(SELECTED TEXT begins)

Gov. Phil Murphy announced further easing of stay-at-home restrictions due to the coronavirus on May 13, stating “the data shows that we are ready to begin to restart our economy.”
Starting on May 18, retail stores can offer limited service and construction sites can resume activity. Additionally, the governor clarified rules on gatherings of people in cars.
Furthermore, Murphy stated guidance will be made on either May 14 or 15 in regards to elective surgeries, how beaches and lake communities will be able to operate and how voters will cast their ballots for the July 7 primary.
More Steps Ahead
“Over the coming days and weeks, we’ll be able to take more steps,” said the governor. “We’re moving slowly and deliberately because any misstep risks further outbreaks. When public health tells us it is safe to remove a restriction, we’ll remove it. Not a moment before. Not a moment after.”
For non-essential retail stores, small businesses will be able to open for curbside pickup only. Retail businesses operating in shopping malls are permitted to operate by curbside pickup, but staff must bring the goods to customers at the exterior of the mall. The indoor portions of shopping malls remain off limits.
The executive order’s guideline for retail operations include transactions handled in advance to avoid person-to-person contact; customers are to notify retailers once they arrive, or schedule their arrival time in advance; and businesses must follow social distancing and mitigation practices, including requiring workers to wear cloth face coverings when in contact with other workers or customers and gloves when in contact with goods or customers.
Asked why those restrictions are still in place as opposed to big box and grocery stores, Murphy said “We do not want people congregating. We are still under a stay-at-home order.”
For construction, the order mandates sites to follow social distancing guidelines, clear posting of safety protocols, workers must wear face coverings, nonessential visitors are not allowed, work hours will be staggered, break times will be limited, and proper sanitation required.
“The success we’ve had flattening the curve gives us confidence that we’ll be able to announce the end of more restrictions in the days and weeks ahead,” said Murphy. “There is no light switch we can flip—we can only slowly raise the dimmer.”
As for the clarification on car gatherings, those now permitted include drive-in movies, religious services and drive-through farms and safaris.
Those participating in the gatherings must remain in their same car throughout the gathering, the vehicle must remain closed at all times unless there is six feet of distance between vehicles, organizers in vehicles must follow social distancing and wear cloth face coverings; and any payments are to be done are contactless or done beforehand.
The move comes the day after state officials rolled out the framework for expanded testing and contact tracing for COVID-19, two key initiatives cited by Murphy needed to be in place to reopen New Jersey. In a program estimated to cost “hundreds of millions of dollars,” the governor established a floor of processing 20,000 tests a day in the state by the end of May and building a contact tracing corps doubling the number currently employed in the state.
The first-ter, Democratic governor noted data comparing the peak to now shows the state is ready to begin to restart the economy. He cited new hospitalizations being down by two thirds, total hospitalizations down nearly half, patients in ICUs and on ventilators continuing to decline, positive cases down nearly 70% and deaths decreasing by more than a third.

(SELECTED TEXT ends)

- EXERCISE AIM: Please reproduce, word for word, the part of the article on New Jersey's eased restrictions that begins with the words containing "The first-ter, Democratic" and ends with "than a third.".

(RECORDED DATA begins)

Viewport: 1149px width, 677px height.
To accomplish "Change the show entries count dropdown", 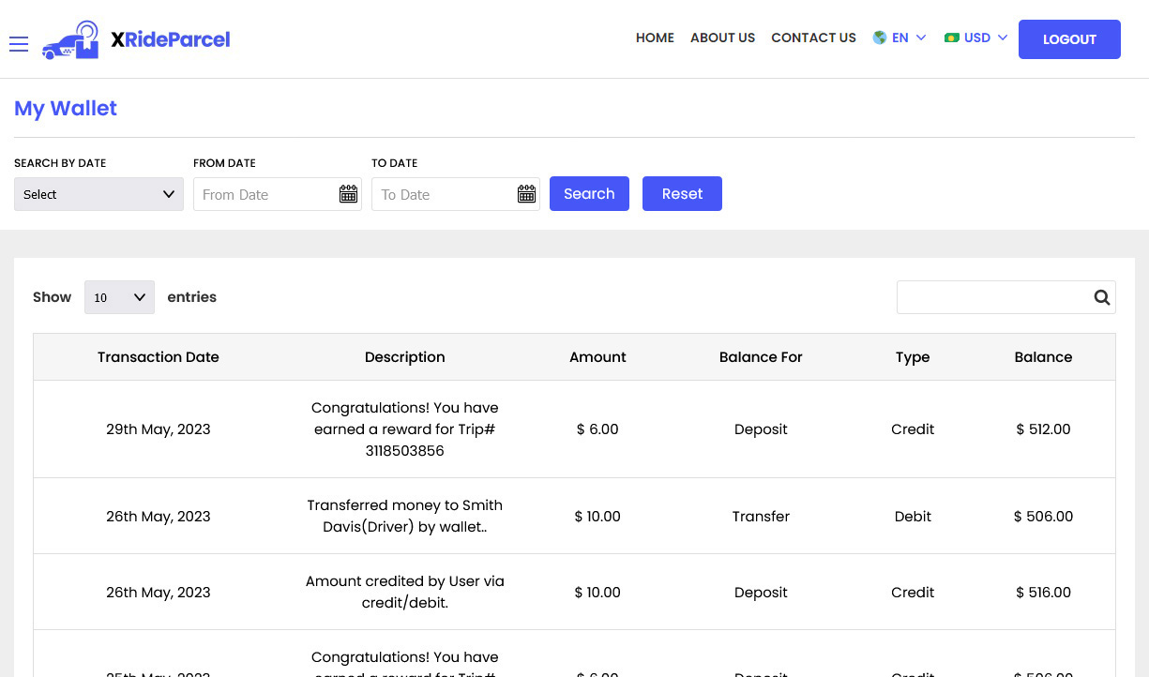I will 119,297.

(RECORDED DATA ends)

- SOLVED PROBLEM:
The first-ter, Democratic governor noted data comparing the peak to now shows the state is ready to begin to restart the economy. He cited new hospitalizations being down by two thirds, total hospitalizations down nearly half, patients in ICUs and on ventilators continuing to decline, positive cases down nearly 70% and deaths decreasing by more than a third.